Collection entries
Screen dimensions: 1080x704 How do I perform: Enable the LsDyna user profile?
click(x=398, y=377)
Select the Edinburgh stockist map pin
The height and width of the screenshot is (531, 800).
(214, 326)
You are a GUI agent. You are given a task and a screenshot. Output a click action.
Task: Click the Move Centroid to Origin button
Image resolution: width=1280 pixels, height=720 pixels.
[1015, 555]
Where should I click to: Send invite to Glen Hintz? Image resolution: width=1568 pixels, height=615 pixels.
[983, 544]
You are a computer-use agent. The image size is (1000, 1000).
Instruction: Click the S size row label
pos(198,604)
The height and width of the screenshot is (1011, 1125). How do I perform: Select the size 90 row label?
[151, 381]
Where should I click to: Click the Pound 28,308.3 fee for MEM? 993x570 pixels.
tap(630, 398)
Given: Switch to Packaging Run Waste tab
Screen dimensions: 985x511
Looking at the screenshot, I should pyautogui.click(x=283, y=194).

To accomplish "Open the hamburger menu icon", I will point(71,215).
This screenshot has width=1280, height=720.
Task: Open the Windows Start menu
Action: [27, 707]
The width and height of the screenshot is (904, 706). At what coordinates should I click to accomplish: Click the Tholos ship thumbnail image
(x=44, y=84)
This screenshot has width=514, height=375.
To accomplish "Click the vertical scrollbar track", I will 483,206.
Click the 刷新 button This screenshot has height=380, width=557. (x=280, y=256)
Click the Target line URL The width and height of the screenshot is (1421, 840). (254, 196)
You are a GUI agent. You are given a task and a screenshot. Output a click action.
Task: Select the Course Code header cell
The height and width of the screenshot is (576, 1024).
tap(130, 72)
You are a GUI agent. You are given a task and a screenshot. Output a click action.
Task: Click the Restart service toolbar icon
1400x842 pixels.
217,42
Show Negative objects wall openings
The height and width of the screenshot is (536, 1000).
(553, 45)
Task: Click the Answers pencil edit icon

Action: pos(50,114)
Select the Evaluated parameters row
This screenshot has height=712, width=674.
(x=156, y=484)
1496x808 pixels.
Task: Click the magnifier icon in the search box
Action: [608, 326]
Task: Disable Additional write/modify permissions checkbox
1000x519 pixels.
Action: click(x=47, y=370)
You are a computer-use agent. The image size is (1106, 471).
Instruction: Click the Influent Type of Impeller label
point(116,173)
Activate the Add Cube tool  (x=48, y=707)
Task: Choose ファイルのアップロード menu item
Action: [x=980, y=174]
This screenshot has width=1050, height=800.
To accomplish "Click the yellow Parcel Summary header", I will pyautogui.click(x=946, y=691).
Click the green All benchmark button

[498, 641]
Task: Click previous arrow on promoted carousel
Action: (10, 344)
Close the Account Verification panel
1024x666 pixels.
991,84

## PROBLEM TO WORK ON
Please write out exactly the line containing "You are a computer-use agent. The image size is (1106, 471)." and every line after it through the end of the records, nothing more.

## TASK RESULT
You are a computer-use agent. The image size is (1106, 471).
Instruction: Click the Influent Type of Impeller label
point(116,173)
Activate the Add Cube tool  (x=48, y=707)
Task: Choose ファイルのアップロード menu item
Action: [x=980, y=174]
This screenshot has width=1050, height=800.
To accomplish "Click the yellow Parcel Summary header", I will pyautogui.click(x=946, y=691).
Click the green All benchmark button

[498, 641]
Task: Click previous arrow on promoted carousel
Action: (10, 344)
Close the Account Verification panel
1024x666 pixels.
991,84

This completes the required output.